36La 19e division d’infanterie commandée successivement par les généraux d’Arbonneau, Toussaint puis Lenclud monta dans la région de Péronne où elle établit ses positions.
37La 21e division d’infanterie dont l’État-major se trouvait à Nantes, composé du 48e RI de Guingamp, du 65e RI de Nantes, du 137e RI de Lorient, du 35e RAD d’Issoire et commandée par le général Pigeaud40, gagna les lignes de défense de l’Est de la France. Placée en réserve du Grand Quartier Général dans la zone de la 4e Armée, elle fit mouvement par voie ferrée vers Sarrebourg, puis passa avec succès à l’offensive le 9 septembre, prenant position en territoire allemand. Elle tint ses positions jusqu’au 1er octobre, date à laquelle elle dut se replier. La division se déplaça en novembre vers Samer et Dunkerque ; en mai 1940, sous le commandement du général Lanquetot, elle fit mouvement vers la Belgique ; repoussée et divisée par l’ennemi, elle combattit encore à Boulogne, Calais et Dunkerque41.
38La 23e division du général Jeannel partit sur le Rhin dans la région d’Haguenau où elle s’installa d’octobre 1939 à février 1940 ; elle glissa le long de la ligne Maginot dans les secteurs de Soultz, Hatten et Soufflenheim. À la suite de l’attaque et du franchissement de la Meuse par les Allemands, elle établit le 17 mai une ligne de défense sur le canal de la Somme en s’appuyant notamment sur les unités du 32e RI et du 126e RI. Le 5 juin les Allemands enfoncèrent la ligne. Entre le 7 et le 21 juin, la division se replia protégée notamment par les soldats du 126e RI.

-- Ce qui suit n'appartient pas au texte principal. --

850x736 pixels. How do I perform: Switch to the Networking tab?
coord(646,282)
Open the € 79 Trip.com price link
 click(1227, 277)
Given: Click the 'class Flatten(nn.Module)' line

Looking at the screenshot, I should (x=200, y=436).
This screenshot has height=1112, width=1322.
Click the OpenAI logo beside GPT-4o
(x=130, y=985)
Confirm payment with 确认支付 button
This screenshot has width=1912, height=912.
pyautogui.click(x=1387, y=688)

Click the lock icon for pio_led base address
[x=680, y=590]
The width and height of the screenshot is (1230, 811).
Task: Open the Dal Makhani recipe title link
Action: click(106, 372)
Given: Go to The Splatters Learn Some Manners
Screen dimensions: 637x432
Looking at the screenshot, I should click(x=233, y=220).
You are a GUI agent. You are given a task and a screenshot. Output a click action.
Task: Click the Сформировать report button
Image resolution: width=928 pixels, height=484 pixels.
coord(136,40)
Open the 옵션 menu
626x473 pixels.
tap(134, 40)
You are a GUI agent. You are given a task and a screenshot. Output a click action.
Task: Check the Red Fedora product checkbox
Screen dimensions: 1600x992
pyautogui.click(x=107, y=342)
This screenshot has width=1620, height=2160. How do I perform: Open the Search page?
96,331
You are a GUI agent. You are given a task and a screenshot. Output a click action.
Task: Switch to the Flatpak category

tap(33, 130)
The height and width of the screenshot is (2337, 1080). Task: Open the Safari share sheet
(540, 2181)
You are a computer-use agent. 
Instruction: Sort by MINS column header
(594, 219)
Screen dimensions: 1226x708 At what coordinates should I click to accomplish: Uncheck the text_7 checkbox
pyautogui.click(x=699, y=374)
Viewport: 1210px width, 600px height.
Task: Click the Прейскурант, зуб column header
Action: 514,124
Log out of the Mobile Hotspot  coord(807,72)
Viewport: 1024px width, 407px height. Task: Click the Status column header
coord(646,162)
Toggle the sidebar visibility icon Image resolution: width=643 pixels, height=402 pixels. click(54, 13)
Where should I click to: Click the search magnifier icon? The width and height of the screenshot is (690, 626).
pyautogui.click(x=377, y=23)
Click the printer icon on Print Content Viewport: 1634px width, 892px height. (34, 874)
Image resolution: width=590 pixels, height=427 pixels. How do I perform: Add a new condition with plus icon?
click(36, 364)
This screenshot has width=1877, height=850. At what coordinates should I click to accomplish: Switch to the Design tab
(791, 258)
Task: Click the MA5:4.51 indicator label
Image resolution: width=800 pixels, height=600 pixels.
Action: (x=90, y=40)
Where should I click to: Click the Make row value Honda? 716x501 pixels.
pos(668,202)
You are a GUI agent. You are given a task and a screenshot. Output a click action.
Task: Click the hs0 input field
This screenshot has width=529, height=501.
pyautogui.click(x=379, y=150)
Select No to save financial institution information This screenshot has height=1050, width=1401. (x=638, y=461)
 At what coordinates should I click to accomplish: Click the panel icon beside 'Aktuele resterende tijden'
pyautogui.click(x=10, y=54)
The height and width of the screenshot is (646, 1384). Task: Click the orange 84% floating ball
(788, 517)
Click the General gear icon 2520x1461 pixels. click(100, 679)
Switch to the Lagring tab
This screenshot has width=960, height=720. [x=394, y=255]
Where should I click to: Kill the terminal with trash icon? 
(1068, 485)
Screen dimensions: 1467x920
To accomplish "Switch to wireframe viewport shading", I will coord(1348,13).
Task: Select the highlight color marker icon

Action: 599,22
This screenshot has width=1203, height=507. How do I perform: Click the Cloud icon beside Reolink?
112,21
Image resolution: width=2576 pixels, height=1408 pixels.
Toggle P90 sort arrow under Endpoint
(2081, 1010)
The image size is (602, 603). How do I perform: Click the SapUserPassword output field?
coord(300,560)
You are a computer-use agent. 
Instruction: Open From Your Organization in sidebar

39La 5e division d’infanterie motorisée demeura d’abord en position d’attente en réserve du Grand Quartier Général puis monta en ligne début 1940 vers la région de Guise dans l’Aisne. Le 10 mai, elle gagna Maubeuge puis organisa une ligne de front sur la Meuse dans la région d’Yvoir et de Houx au sud de Namur. Accrochée dès le 12 mai, frappée durement le 13 par les bombardements aériens, elle ne put résister aux blindés allemands qui effectuèrent leur percée.
40La 5e brigade de chars de combat opéra tout d’abord, comme les autres brigades, une réorganisation. Chaque régiment donna naissance entre août et septembre 1939 aux bataillons de chars de combat (BCC) rattachés à des groupes de bataillons de chars de combat (GBCC) affectés à une Armée. Les bataillons opérationnels gagnèrent le dispositif général de défense et prirent position en attente de l’ennemi comme le 5e BCC à Briey en Lorraine puis au Luxembourg, le 6e BCC et la 32e BCC le long de la Meuse à Monthermé, le 14e BCC en Meurthe-et-Moselle à Raucourt, à la frontière belge. D’autres, comme le 13e BCC, le 14e BCC ou le 35e BCC composés d’actifs et de réservistes bretons et vendéens partirent pour les champs de manœuvre de Champagne pour compléter leur instruction. Le 42e BCC se forma au camp de Meucon, près de Vannes. Engagés dans la bataille, ces bataillons subirent très vite de lourdes pertes tant matérielles qu’humaines. Un matériel fragile (mécanique et liaisons radio), une logistique défaillante (essence), un manque de coordination avec l’infanterie, une désorganisation des unités contribuèrent rapidement aux replis et aux combats d’arrière-garde.
41Ainsi, après leur montée au front, la majorité des régiments de l’Ouest engagés dans la bataille de France durent reculer face à la puissance de la Wehrmacht. Contraints au repli, le plus souvent désorganisés, ils battirent en retraite et livrèrent leurs premiers contingents de prisonniers. Les autres tentèrent de se réorganiser espérant constituer une seconde ligne de défense.
42Sur le littoral breton, les marins gagnèrent les bases navales de Brest et de Lorient.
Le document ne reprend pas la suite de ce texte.